1. ✅ Design AgentToolkit base class
2. ✅ Implement HierarchicalAgent class
3. ✅ Extend ToolType enum, add AGENT type
4. ✅ Implement basic agent-to-agent call mechanism

### Phase 2: Orchestrator Integration (Important)

1. ✅ Implement HierarchicalOrchestrator
2. ✅ Support Orchestrator as child agent
3. ✅ Test nested multi-agent coordination

### Phase 3: Configuration System (Convenience)

1. ✅ Design YAML configuration format
2. ✅ Implement HierarchicalConfigLoader
3. ✅ Support recursive loading of hierarchical structures
4. ✅ Configuration validation and error handling

### Phase 4: Advanced Features (Optimization)

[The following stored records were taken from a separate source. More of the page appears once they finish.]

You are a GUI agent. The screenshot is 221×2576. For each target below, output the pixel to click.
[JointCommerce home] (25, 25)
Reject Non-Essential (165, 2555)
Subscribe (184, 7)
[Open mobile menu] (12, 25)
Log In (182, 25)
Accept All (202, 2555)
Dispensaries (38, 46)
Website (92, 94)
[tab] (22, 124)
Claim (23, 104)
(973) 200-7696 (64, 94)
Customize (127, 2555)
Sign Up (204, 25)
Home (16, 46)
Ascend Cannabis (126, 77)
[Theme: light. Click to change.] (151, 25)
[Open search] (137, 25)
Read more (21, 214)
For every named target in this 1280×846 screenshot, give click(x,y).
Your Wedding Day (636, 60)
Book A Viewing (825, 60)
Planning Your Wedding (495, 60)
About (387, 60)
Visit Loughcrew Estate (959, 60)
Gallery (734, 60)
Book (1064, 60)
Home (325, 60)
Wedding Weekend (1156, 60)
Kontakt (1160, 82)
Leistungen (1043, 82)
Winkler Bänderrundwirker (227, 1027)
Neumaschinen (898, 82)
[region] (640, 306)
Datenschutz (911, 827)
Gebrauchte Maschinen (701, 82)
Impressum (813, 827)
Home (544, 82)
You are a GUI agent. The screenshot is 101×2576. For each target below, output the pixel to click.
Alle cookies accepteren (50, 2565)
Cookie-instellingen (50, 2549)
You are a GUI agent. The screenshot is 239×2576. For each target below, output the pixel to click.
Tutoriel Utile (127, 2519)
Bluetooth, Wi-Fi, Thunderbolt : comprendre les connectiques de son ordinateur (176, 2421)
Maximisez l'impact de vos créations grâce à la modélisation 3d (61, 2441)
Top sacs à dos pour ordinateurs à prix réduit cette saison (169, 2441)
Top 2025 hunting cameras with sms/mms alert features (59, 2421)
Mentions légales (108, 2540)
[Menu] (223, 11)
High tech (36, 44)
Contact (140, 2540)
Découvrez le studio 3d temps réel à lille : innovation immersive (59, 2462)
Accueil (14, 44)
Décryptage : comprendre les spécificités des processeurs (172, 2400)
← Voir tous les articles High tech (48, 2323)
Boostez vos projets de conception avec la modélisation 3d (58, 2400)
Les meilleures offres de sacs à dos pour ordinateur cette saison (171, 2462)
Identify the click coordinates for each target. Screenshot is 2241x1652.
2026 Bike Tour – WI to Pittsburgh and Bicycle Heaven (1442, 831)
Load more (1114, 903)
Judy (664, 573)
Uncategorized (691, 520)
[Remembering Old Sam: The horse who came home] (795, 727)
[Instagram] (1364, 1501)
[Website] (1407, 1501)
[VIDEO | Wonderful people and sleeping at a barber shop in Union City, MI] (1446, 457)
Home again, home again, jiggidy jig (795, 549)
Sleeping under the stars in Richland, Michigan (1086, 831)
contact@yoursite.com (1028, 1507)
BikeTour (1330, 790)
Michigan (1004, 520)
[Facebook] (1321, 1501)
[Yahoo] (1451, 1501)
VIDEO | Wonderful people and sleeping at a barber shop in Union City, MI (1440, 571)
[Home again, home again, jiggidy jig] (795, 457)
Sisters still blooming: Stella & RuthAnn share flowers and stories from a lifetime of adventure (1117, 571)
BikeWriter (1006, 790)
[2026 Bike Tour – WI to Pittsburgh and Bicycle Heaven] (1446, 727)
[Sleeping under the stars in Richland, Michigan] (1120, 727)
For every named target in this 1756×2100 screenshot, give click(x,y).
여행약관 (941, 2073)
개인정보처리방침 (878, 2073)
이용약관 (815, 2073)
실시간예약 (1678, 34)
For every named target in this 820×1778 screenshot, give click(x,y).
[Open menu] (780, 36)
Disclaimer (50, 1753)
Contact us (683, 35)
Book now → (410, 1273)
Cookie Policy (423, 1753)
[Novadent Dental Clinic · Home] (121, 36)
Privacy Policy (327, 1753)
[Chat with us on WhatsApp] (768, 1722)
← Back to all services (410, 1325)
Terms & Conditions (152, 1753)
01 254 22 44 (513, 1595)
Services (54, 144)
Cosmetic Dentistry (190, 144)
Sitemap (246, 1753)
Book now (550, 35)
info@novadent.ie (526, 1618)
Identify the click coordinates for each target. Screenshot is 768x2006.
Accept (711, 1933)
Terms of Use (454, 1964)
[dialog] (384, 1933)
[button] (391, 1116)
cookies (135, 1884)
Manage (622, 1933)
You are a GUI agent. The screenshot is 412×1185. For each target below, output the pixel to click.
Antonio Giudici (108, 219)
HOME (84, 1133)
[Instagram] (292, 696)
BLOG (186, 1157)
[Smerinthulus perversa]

1. 🔄 Agent caching and reuse
2. 🔄 Timeout control for child agents
3. 🔄 Context management between hierarchy levels
4. 🔄 Permission control for agent tools

### Phase 5: Monitoring and Debugging (Observability)

1. 🔄 Hierarchical call chain tracing
2. 🔄 Performance monitoring and analysis
3. 🔄 Visualize hierarchical structure
4. 🔄 Debugging tools and logging

---

## IX. Key File Checklist

### Files to create/modify:

**New Files:**

1. `massgen/tool/workflow_toolkits/agent_toolkit.py` - Agent tool wrapper
2. `massgen/hierarchical_agent.py` - Hierarchical Agent implementation
3. `massgen/hierarchical_orchestrator.py` - Hierarchical Orchestrator
4. `massgen/config_loader.py` - Configuration loader (may exist, needs extension)
5. `tests/test_hierarchical_agent.py` - Unit tests
6. `examples/hierarchical_example.py` - Usage examples
7. `configs/hierarchical_agent.yaml` - Configuration examples

**Modified Files:**

1. `massgen/tool/_base.py` - Extend ToolType enum
2. `massgen/tool/_manager.py` - Support registering agent tools
3. `massgen/chat_agent.py` - May need interface adjustments
4. `massgen/__init__.py` - Export new classes

---

## X. Summary

The core ideas of this design proposal are:

1. **Minimize invasiveness**: Leverage existing ChatAgent interface and tool system
2. **Maximize flexibility**: Support arbitrary hierarchy levels and combinations
3. **Maintain consistency**: Agents as tools are no different from other tools
4. **Easy configuration**: Easily define hierarchical structure through YAML config files

Through this proposal, you can achieve:
- ✅ Multi-level agent collaboration
- ✅ Specialized task division
- ✅ Flexible dynamic composition
- ✅ Seamless integration with existing system

---

This is the complete implementation proposal! The design enables hierarchical agent structures where agents can invoke other agents as tools, supporting arbitrary nesting levels and flexible configurations.